Costumamos achar que as pessoas tomam decisões estúpidas ou admiram picaretas por falta de informação ou baixo nível educacional. Há outro motivo: o comportamento de torcida. O desejo tribal de irritar inimigos imaginários, de jogar bombas na trincheira ideológica adversária —eis uma grande origem de equívocos.

O presidente brasileiro, Jair Bolsonaro, e o premiê do Reino Unido, Boris Johnson, durante reunião em Nova York
O presidente brasileiro, Jair Bolsonaro, e o premiê do Reino Unido, Boris Johnson, durante reunião em Nova York - Michael M. Santiago - 20.set.21/AFP

Outro exemplo desse comportamento são as recentes homenagens a Paulo Freire. Li “Pedagogia do Oprimido” quando ainda era de esquerda, há uns 20 anos —e já naquela época me pareceu um marxismo simplório e empoeirado. Freire mistura platitudes bonitas sobre a importância da educação com malabarismos para relativizar a barbárie revolucionária. Como este:

“Inauguram a violência os que oprimem, os que exploram, os que não se reconhecem nos outros; não os oprimidos, os explorados, os que não são reconhecidos pelos que os oprimem como outro. (...) Na verdade, porém, por paradoxal que possa parecer, na resposta dos oprimidos à violência dos opressores é que vamos encontrar o gesto de amor. Consciente ou inconscientemente, o ato de rebelião dos oprimidos, que é sempre tão ou quase tão violento quanto a violência que os cria, este ato dos oprimidos, sim, pode inaugurar o amor".

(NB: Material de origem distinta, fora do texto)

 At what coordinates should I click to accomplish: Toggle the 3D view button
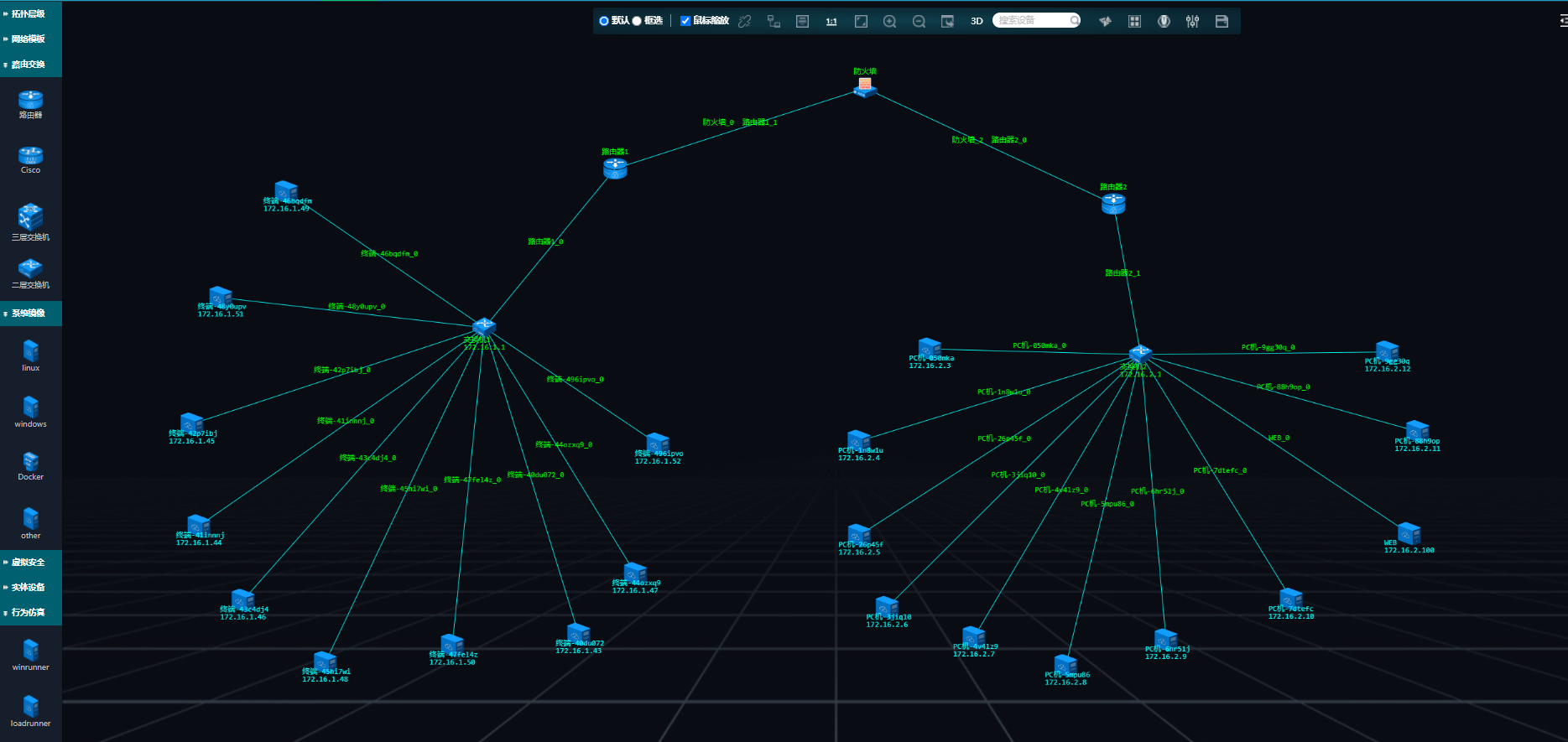coord(977,21)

O fato de Paulo Freire ser muito citado no exterior não é motivo de orgulho, mas de constrangimento para o Brasil. Semanas atrás, a revista The Economist deu uma capa sobre a “ameaça da esquerda autoritária” visível principalmente nas universidades americanas. Qual a raiz ideológica da perseguição aos professores que discordam de ativistas? Segundo a revista, “textos obscurantistas” de Herbert Marcuse e Paulo Freire.

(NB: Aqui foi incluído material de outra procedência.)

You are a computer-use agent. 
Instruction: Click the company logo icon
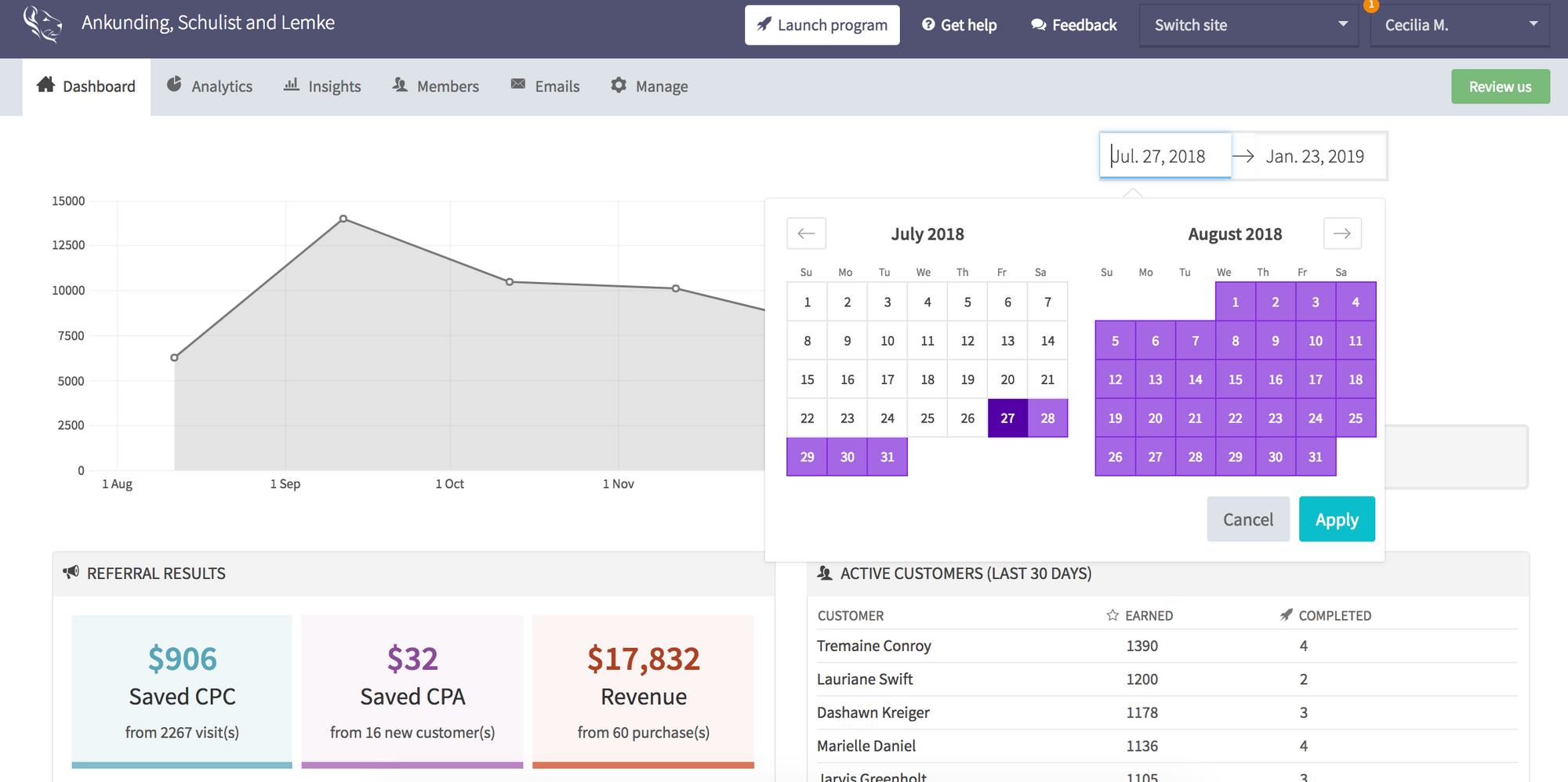(42, 24)
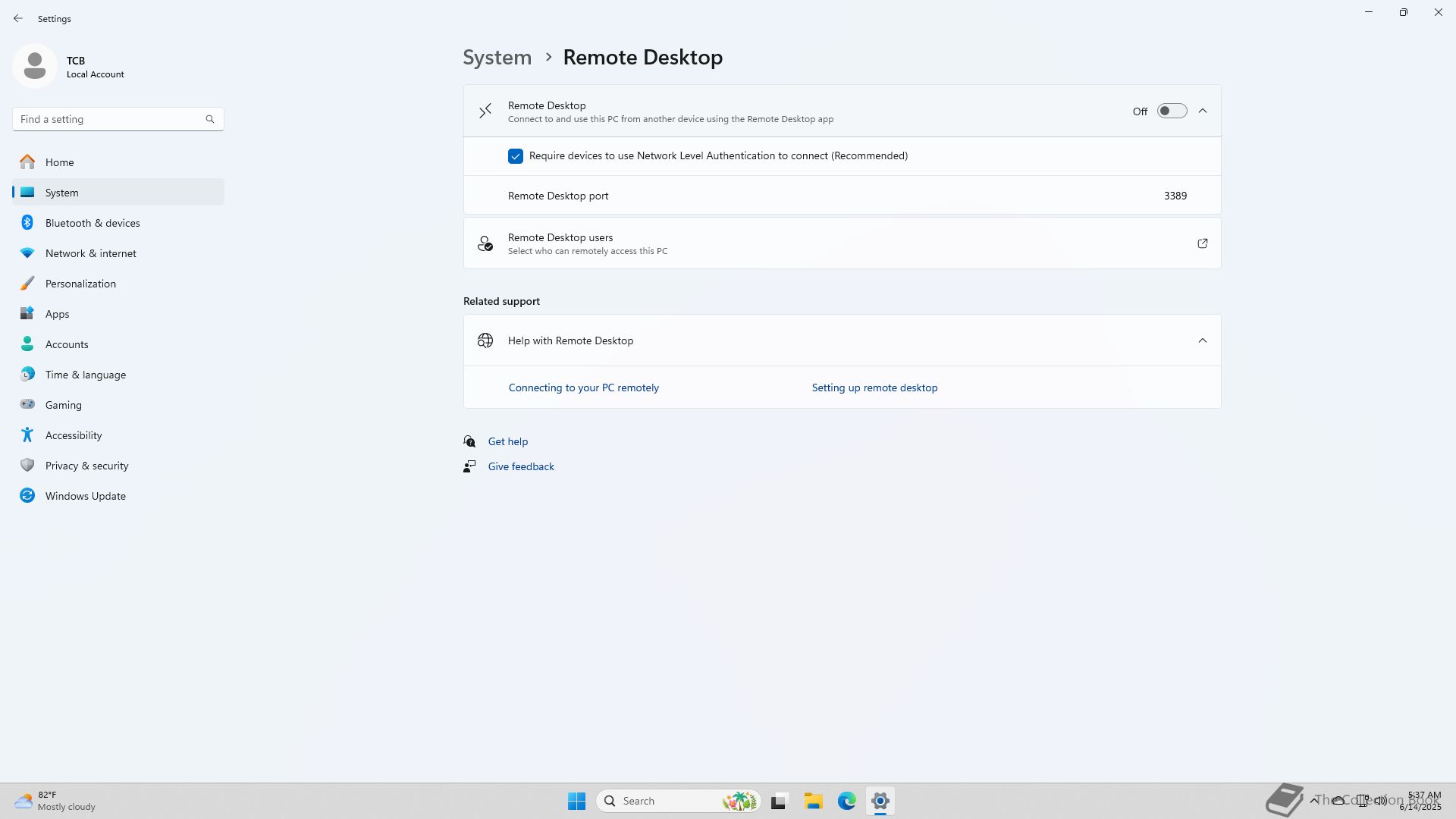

O objetivo do pedagogo brasileiro de transformar alunos em militantes, uma espécie de maoísmo aplicado à educação, ajudou a transformar faculdades de humanas mundo afora em igrejas da Justiça Social, cujos professores (sacerdotes) mal sabem a diferença entre educação e doutrinação. Sua ótica de luta de classes reforça o coletivismo punitivo, a ideia de que as pessoas devem ser tratadas não como indivíduos, mas de acordo com o grupo a que pertencem.

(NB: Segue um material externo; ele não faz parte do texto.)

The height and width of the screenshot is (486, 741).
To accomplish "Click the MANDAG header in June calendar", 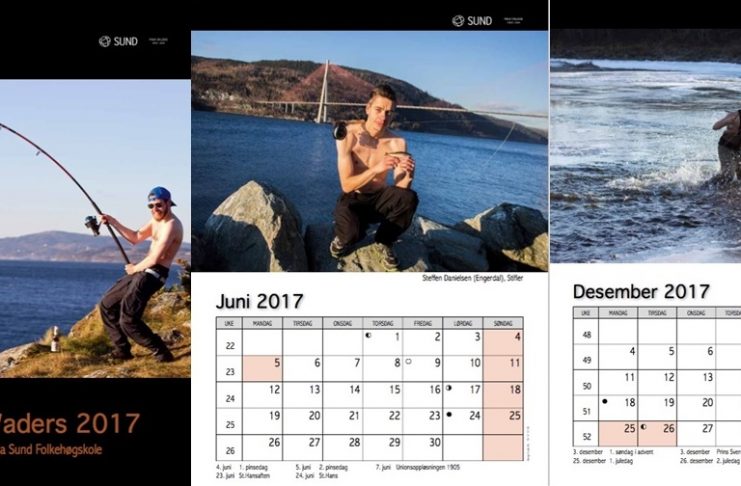I will pos(262,323).
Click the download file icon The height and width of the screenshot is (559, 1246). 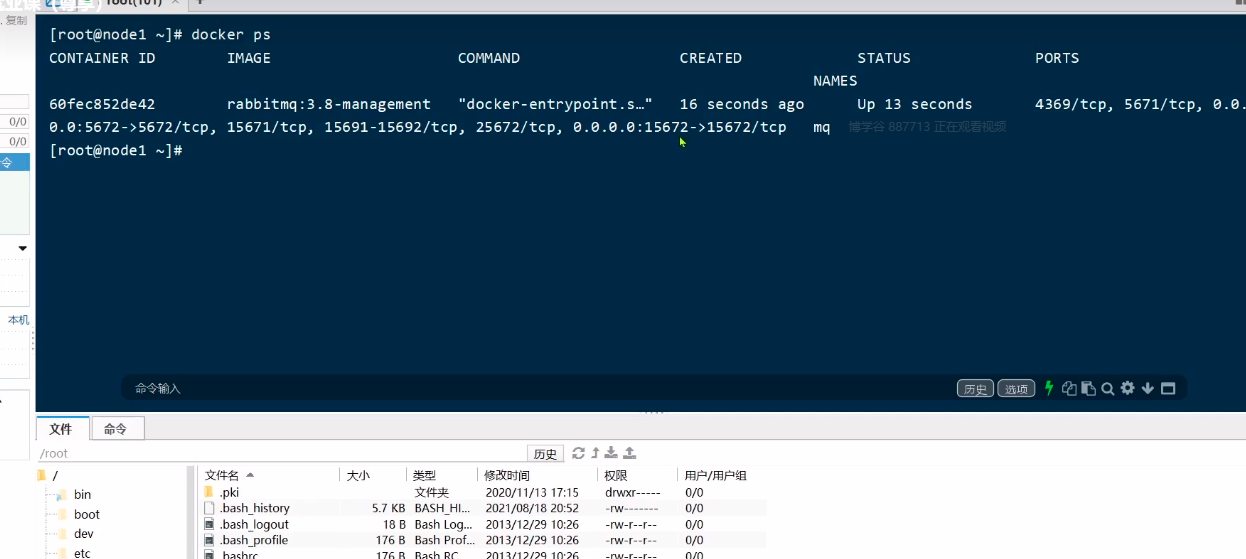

Só um motivo para defender Paulo Freire: ele é o terror da direita. Basta dizer o seu nome para tirar antipetistas do sério. Por isso, só de birra, e só para mostrar lealdade aos companheiros de torcida, tanta gente se apressa a homenagear o pedagogo nas redes socais.

Enquanto a direita reacionária requenta o nacionalismo, a esquerda identitária revive uma das teorias marxistas mais fracas do século 20. São duas escolhas estúpidas que só o pensamento de trincheira consegue explicar.